Nova Scotia law prohibits abusing animals while federal law prohibits beating animals or otherwise causing them undue suffering during transportation.
Pippus said such abuse occurs every day on farms, and at live auctions and slaughterhouses across the country but most often goes unobserved or overlooked.
“Just because something is common doesn’t make it acceptable,” she said.
Firth said he has been involved in animal agriculture since 1983, is a graduate of the former Nova Scotia Agricultural College with a degree in animal science and has spent 15 years as an extension officer with the Department of Agriculture.
“I’m not some neophyte who doesn’t know what he’s doing,” he said.
Given his position, Firth said it would be “nonsensical” for him to be involved with animal abuse and his only motivation is to provide a service to farmers in Atlantic Canada “and do it properly.”
“I’ve been targeted by these people since the fall,” he said, of Nova Scotia Farm Animal Save members who peacefully protest outside the facility on auction days.
“I’ve been exemplary in my patience. I’ve tried to educate them, initially. That’s not what they’re there for, that’s not what they want,” he said. “They want to remove animal agriculture from the face of the earth and I’m a public auction, so I’m an easy target.”
Chris van den Heuvel, president of the Nova Scotia Federation of Agriculture based in Truro, said his assessment of the video is that the workers were not using a cattle prod and did not “attack” the cow but were “simply moving the livestock along.”

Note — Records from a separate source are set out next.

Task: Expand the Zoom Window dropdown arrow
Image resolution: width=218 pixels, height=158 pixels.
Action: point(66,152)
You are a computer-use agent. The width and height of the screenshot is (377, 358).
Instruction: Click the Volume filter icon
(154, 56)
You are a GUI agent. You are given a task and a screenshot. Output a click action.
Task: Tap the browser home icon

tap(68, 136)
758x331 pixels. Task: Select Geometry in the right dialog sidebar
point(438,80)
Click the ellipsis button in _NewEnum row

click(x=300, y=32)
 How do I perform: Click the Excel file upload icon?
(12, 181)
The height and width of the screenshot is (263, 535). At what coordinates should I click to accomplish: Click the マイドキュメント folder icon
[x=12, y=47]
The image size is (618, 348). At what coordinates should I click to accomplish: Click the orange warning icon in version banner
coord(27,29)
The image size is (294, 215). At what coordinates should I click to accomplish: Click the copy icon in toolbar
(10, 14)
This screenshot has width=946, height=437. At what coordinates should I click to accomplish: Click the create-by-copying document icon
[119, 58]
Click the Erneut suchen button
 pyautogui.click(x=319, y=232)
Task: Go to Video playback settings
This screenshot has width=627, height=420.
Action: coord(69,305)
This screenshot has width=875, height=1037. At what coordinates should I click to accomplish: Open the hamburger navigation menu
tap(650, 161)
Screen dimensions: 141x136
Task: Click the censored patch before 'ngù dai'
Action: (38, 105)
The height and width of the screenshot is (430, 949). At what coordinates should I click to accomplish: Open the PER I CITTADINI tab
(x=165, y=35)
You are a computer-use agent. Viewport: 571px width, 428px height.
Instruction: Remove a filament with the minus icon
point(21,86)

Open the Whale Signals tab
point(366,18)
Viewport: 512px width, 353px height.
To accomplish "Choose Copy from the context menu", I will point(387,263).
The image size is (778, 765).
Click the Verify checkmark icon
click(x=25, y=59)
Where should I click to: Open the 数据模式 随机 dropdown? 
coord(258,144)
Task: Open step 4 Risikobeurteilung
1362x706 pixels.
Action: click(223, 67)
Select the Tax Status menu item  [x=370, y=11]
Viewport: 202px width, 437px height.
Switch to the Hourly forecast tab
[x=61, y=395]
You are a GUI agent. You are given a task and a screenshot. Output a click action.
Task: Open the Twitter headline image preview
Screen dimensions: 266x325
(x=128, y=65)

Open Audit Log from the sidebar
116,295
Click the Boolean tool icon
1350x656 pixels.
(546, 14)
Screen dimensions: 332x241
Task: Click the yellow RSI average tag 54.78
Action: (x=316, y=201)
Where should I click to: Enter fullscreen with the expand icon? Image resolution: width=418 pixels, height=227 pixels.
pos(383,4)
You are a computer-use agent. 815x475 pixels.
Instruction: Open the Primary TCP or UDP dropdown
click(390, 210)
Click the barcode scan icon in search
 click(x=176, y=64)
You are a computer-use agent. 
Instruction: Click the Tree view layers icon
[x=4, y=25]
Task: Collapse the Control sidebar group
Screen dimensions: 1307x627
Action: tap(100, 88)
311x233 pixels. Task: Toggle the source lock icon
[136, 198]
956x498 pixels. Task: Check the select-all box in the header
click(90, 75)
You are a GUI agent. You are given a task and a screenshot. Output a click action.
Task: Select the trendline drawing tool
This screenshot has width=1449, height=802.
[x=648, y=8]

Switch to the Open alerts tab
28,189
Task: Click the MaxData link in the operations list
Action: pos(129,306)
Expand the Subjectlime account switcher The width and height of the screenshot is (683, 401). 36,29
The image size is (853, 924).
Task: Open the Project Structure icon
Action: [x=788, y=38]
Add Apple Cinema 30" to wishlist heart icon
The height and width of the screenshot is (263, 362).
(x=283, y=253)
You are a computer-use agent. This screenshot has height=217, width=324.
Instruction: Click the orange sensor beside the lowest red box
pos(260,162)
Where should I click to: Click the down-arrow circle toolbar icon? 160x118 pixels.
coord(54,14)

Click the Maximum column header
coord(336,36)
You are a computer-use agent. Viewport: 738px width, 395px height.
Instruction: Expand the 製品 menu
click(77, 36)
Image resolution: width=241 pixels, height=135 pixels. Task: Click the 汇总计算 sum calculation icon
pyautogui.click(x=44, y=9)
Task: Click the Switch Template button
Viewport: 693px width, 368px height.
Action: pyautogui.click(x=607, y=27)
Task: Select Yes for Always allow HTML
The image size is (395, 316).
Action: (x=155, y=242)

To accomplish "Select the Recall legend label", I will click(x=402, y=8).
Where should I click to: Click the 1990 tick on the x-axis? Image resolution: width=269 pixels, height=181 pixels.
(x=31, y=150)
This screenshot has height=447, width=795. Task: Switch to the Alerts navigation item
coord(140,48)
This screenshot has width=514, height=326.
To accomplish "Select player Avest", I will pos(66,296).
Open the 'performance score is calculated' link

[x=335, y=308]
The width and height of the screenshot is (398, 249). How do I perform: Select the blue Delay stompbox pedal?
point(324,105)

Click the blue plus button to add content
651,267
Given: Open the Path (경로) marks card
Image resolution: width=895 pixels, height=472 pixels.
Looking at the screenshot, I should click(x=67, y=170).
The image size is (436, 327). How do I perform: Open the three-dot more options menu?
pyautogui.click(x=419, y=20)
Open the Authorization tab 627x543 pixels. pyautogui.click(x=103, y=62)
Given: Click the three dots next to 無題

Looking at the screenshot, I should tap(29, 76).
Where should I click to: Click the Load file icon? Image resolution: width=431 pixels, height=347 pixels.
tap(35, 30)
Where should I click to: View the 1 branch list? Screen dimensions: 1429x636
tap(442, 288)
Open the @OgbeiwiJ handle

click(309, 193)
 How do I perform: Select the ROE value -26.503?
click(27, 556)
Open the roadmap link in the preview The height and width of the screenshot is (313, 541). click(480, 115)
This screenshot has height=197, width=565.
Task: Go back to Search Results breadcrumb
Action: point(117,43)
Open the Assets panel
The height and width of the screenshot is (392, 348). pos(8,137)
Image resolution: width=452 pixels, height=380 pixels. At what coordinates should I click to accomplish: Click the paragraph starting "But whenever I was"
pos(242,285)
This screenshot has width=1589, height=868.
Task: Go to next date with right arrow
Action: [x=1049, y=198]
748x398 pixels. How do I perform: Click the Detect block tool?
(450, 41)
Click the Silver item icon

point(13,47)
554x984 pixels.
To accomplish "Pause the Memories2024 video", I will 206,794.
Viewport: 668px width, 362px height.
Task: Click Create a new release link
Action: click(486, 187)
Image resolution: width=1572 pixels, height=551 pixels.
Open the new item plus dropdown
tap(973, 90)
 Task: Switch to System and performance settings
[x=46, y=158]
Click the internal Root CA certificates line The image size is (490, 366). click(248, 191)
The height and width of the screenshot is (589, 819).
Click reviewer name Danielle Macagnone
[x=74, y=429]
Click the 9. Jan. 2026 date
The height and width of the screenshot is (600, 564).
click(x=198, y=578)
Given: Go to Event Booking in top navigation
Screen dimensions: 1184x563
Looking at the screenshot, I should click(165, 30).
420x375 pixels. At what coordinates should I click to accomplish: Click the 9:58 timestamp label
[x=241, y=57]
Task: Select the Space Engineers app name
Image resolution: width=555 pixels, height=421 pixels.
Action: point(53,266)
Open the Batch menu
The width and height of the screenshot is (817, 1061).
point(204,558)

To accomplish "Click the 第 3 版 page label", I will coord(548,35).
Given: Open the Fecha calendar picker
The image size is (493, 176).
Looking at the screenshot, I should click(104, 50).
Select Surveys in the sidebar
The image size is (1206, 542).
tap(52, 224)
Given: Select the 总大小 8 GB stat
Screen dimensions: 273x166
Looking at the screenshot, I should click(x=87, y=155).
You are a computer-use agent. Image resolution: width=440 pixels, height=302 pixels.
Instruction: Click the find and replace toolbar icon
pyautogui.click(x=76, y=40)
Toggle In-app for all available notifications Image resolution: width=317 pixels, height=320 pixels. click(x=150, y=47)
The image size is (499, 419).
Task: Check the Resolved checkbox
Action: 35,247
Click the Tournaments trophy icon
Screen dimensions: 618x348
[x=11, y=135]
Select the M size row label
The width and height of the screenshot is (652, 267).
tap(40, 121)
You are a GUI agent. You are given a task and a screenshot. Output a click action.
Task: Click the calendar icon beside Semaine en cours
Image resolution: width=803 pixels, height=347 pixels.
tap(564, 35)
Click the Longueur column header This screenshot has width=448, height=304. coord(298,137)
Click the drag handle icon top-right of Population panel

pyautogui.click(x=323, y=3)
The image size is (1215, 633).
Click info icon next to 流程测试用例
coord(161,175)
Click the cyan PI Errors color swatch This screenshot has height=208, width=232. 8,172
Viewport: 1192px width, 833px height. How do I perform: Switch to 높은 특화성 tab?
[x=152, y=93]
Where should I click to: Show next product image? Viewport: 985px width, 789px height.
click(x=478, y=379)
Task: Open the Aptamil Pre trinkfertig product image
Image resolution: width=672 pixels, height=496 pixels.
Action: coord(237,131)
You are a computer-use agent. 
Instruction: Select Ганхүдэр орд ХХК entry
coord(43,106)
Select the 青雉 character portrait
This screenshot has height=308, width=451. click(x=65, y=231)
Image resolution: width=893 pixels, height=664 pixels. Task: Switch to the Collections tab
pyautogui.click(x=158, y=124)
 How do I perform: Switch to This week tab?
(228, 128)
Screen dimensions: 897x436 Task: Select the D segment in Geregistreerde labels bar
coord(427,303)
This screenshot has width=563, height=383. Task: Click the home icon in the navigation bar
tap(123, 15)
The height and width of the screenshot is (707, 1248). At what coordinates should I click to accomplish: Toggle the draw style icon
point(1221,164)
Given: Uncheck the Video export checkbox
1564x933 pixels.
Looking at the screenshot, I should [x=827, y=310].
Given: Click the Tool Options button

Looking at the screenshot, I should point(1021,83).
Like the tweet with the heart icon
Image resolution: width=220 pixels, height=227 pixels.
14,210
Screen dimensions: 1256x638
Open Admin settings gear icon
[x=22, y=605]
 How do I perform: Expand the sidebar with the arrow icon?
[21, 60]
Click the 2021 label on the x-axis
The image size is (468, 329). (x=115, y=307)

“I have been through the sale barn on numerous occasions as a buyer and a seller,” Van den Heuvel said. “In all occasions I have seen excellent husbandry practices and care for the animals.”
He said the CFIA regularly inspects the stockyard facilities, “particularly during a sale event” and that the federation “stands firmly” behind it.
A spokesperson for the Department of Agriculture said staff is checking into the complaint, although an investigation has not yet been initiated.